Since Belarus started attracting migrants to the EU, at least five people have died near the Polish-Belarusian border. Last week. the BBC found a group of men from African countries shivering in a forest in the border region. A Nigerian told the BBC that they were pushed between the two countries like a soccer ball. They said: “The Belarusians are beating us, pushing us back to Poland; the Poles are catching us, beating us, pushing us back to Belarus.

Poland has closed the border area to journalists and NGOs and has avoided any help from the European border agency Frontex.

Polish Interior Minister Mariusz Kamiński refused to answer the phone of EU Migration Commissioner Ylva Johansson, who urged her to open the border area to outside observers and defend the rights of migrants.

“We must support Poland in protecting its external borders, but it is important that this is in line with fundamental rights and transparency, in order to prevent more lives being lost,” she told the journalists.

The commissioner has promised “frank and open” discussions when she meets KamiÅ„ski at Warsaw airport on Thursday. The proposal to halt visa easing with Belarus could ease relations with the Polish government, which has long been one of Lukashenko’s most vocal critics, and has called for more EU action.

According to the commission, migrants pay € 10,000 for the trip to the EU. After flying to Belarus, they are accommodated in a hotel in Minsk, before being driven to the border.
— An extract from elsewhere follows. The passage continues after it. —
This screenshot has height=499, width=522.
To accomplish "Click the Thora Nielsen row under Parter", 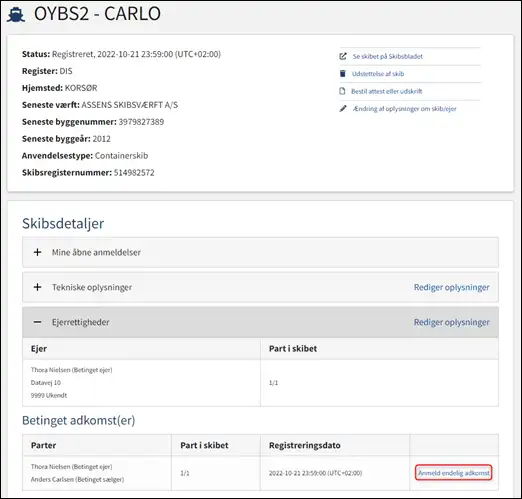I will click(72, 467).
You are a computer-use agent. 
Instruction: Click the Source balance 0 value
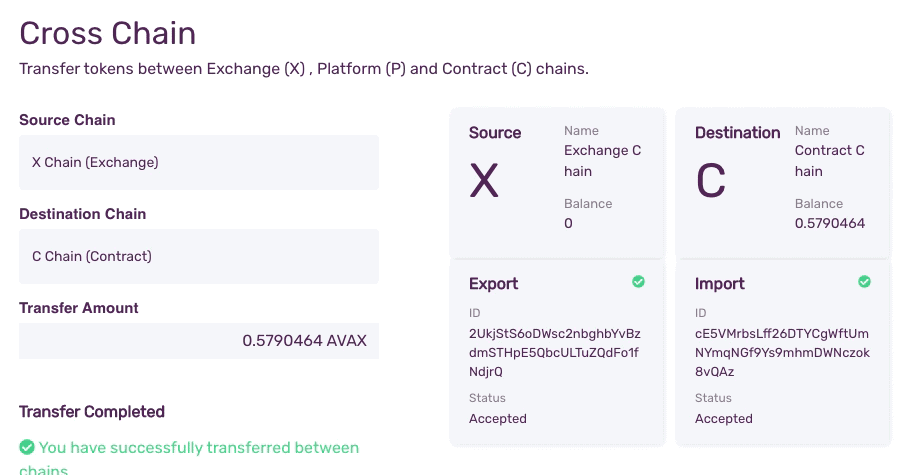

Video footage from the EU border agency Frontex shows migrants near the Lithuanian border with Belarus exiting a van and being ordered to walk.

EU officials describe Belarus’ actions as state sponsored smuggling of migrants. “It’s a way for Lukashenko to make money,” Johansson said. “He is deceiving people into paying a lot of money just to be tricked and duped.”

“It is an act of aggression by a desperate regime which is under pressure by the EU’s sanctions against Belarus,” she said. “Lukashenko imports or receives migrants, enticing migrants to come to Minsk, and then they are not only facilitated at the EU’s external borders, but in fact pushed into the European Union. And that is of course totally unacceptable. It is a way of instrumentalizing human beings and putting their lives in danger.

The suspension of the visa agreement is expected to be approved by EU member states before it takes effect. It entered into force in July 2020, just a month before Lukashenko launched a brutal crackdown on street protesters calling on him to step down after elections widely believed to have been rigged.